Leah: For someone who mostly hates exercise, I think I still do have a lot of the energy and force behind wanting to know. I’m not that different than a child in this (nor in wanting to run down flights of stairs or see if I can slip through a narrow space between two poles when I’m on a walk—I try to remember not to do this last when I’m wearing my baby now).
I really like the Feynman quote “Nearly everything is really interesting if you go into it deeply enough.” And I feel my experience has borne it out. My husband has teased me that my favorite genre of book is “biographies about things that aren’t people” (e.g. fungi, zeppelins, and bees, to pick three recent examples). I keep getting reinforced in my expectation that everything has a whole world hidden in it. So, who can resist looking?
I’d love to hear from you in the comments about how your own experience of curiosity has changed. What sharpens your hunger to know?
Pursuing curiosity FEELS like "putting on hold" pursuing usefulness. So I'm afraid I've quashed down a lot of my curiosity. I have had some bursts of breaking through and getting some of it revived, though.
Now, what sharpens my hunger to know?
* Getting "tricked into" working on something that engages my curiosity. If someone seeks my help with a math or programming thing that's slightly harder than anything I've done, (but TOO far outside my abilities) that's GREAT. If friends bring up a theological question I've not thought much about... I'll often end up pursuing it much longer on my own, especially if it seems like it's of importance to them personally. (So trying to harness my sense of an obligation to always be working on something "useful.")
* A narrative or idea that "I could become awesome" if I learned a given thing. (embarrassing to admit this motivates me, maybe.)
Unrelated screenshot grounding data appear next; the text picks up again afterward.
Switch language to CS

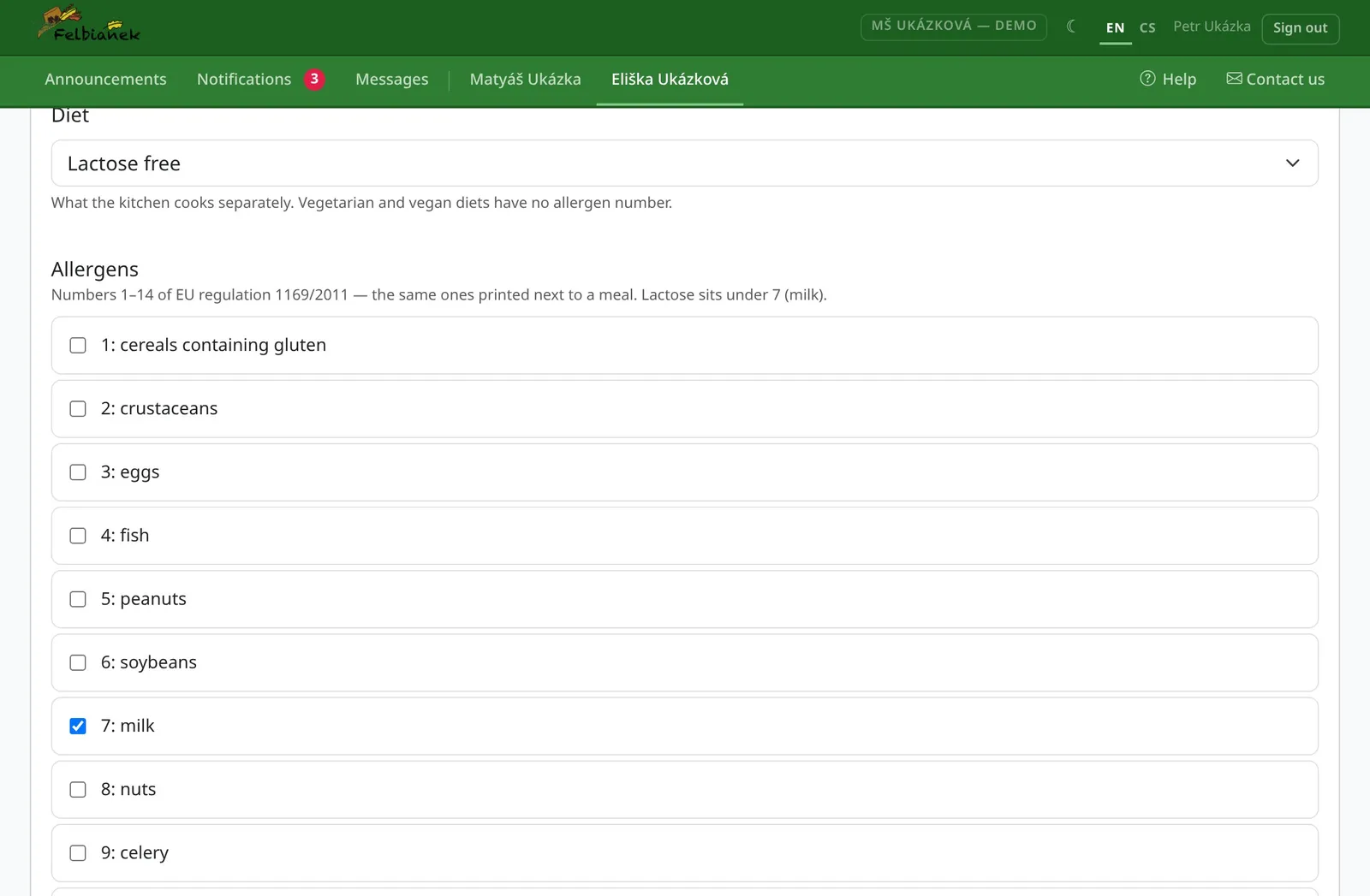click(x=1147, y=27)
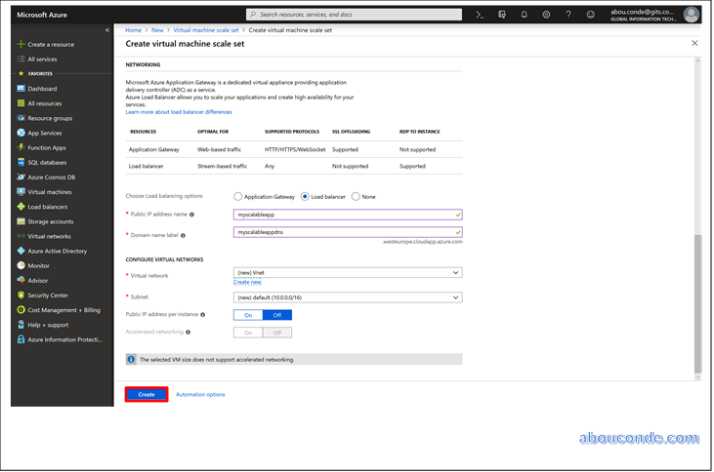
Task: Open the notifications bell
Action: point(524,15)
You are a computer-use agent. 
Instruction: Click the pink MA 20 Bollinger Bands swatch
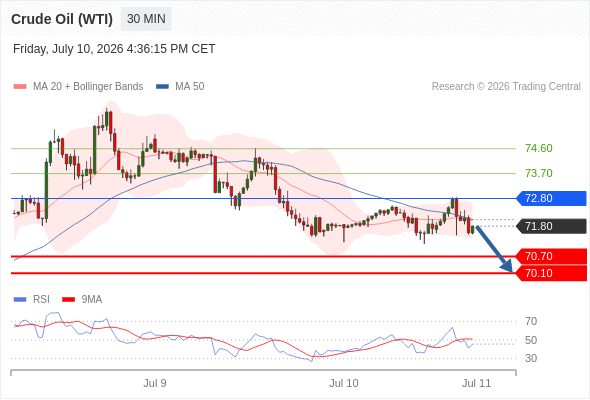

* Wanting to participate productively in discussions where there's a vibrant community of people who have some major points of commonality but who know some things I don't. (UY did some of this! Fellow comboxers got me reading books I wouldn't have otherwise; I assimilated favorite words of Leah's into my working vocabulary. Alas, my poor husband had been using the word "pugilism" for years, and I only added it then!)
I've found that curiosity has taken on four distinct flavors as I've grown older. I have an 'empathic curiosity' - the 'what is my child thinking, how is he interacting with this space or object and how can I join in' curiosity. It leads me to enthusiastically and earnestly dig into 'what' and 'why' questions with my toddler as he explores and forms his own opinions. Then there's a 'distractive curiosity' - I'm much more like to dive down multi-tab or wiki-link rabbit holes when I'm actively avoiding something else. While the knowledge I gain is genuine, it's a digging willy-nilly to avoid thinking deeply about something unpleasant or completing a particular task. The third, 'exploratory curiosity', can be hard to distinguish from the former these days, because who doesn't have a long list of todos they're avoiding? I've been trying to carve out conscious 'explore' time by feeling completely free to read whatever I want before bed without it being time I could be spending doing something 'more productive'. That said, what I like to explore usually falls into my fourth category of 'utilitarian curiosity' - exploring topics that have a utility for my day to day work (both paid & parenting). I love these subjects! And exploring them further is still fun and rewarding. But it's not 'exploring for exploring's sake'.